Qurgl
Moin,
Die Anzahl der Absolventen naturwissenschaftlicher Fächer pro
100.000 Erwerbstätigen zwischen 25 bis 34 Jahren liegt hier zu
Lande bei 835, im OECD-Schnitt dagegen bei 1200."
als einer der wenigen Abschnitte, der nicht reine Meinungsäußerung, sondern Fakten enthielt, sei dieser noch vom mir kommentiert: Diese Zahl sagt nur aus, daß wir einen höheren Anteil an in der Landwirtschaft und Produktion beschäftigten Menschen haben, als andere OECD-Länder. Daß bei uns der Übergang in eine Dienstleistunggesellschaft noch nicht abgeschlossen ist, ist doch nichts neues. Dies ist aber keine Sache, die wir über die Ausbildung regeln können, sondern über einen Umbau der Wirtschaft als ganzes. Und da gehören nicht wettbewerbsfähige Industrien (Werften, Kohle) endlich mal geschlossen. Was nützt es, wenn wir mehr Menschen naturwissenschaftlich ausbilden, wenn die keinen Job finden und in die USA oder sonstwohin auswandern.
Abschluss. 15 Prozent eines Jahrganges manchen keinen
Lehrabschluss. Und die Arbeitsmarktchancen für Ungelernten
sinken rapide."
Das kann ja wohl nicht mit dem Anzahl der Abiturienten zu tun haben.
„Experten mahnen die Länder ohnehin seit langem, dass die
deutschen Schulen zu wenig Abiturienten hervorbringen. Die
Wirtschaft sorgt sich um ausreichend Akademikernachwuchs.“
Hochinteressant. Mehr Abiturienten ist also gleich besser gleich mehr Akademiker?

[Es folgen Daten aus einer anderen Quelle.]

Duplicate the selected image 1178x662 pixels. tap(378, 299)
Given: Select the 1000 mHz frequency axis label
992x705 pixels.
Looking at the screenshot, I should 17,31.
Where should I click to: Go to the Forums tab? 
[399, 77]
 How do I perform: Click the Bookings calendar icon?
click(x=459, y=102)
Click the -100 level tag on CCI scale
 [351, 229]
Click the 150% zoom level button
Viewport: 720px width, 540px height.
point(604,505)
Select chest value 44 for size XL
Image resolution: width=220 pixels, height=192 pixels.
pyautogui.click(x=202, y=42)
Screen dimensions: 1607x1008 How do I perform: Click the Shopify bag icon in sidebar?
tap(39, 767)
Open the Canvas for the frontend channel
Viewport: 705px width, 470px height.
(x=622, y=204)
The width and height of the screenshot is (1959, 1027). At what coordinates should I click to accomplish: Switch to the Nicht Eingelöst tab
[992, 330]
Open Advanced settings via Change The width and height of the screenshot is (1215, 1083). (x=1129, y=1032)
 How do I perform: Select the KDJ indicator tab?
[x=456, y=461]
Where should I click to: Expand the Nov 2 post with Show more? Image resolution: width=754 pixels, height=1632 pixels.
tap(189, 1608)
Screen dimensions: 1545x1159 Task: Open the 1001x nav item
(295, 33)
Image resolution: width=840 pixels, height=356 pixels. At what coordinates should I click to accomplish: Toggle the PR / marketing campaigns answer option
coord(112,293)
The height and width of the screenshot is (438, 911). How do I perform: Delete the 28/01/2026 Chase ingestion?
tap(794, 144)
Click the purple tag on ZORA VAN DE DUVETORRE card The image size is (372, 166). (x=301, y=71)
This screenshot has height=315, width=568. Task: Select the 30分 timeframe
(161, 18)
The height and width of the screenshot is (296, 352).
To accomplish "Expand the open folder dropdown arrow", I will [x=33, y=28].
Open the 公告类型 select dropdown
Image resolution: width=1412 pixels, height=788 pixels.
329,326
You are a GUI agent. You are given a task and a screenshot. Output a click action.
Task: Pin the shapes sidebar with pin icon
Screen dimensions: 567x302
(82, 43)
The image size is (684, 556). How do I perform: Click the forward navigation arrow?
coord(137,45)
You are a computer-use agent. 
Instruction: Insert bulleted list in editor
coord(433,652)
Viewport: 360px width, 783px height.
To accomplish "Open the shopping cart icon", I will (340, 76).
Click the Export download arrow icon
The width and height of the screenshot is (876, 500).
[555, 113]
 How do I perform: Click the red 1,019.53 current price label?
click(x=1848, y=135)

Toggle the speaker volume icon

Kurzum: die Globalisierung der Märkte, die zunehmende
Konkurrenz zwischen den Unternehmen weltweit, die Wirtschaft
per se verlangt nach besserer Bildung und mehr Abiturienten.
Was denn jetzt? Hat sich denn eigentlich mal jemand Gedanken gemacht, warum in Bayern der Anteil der Abiturienten niedriger ist? Ist die Durchfallquote beim Abi höher oder werden weniger versetzt?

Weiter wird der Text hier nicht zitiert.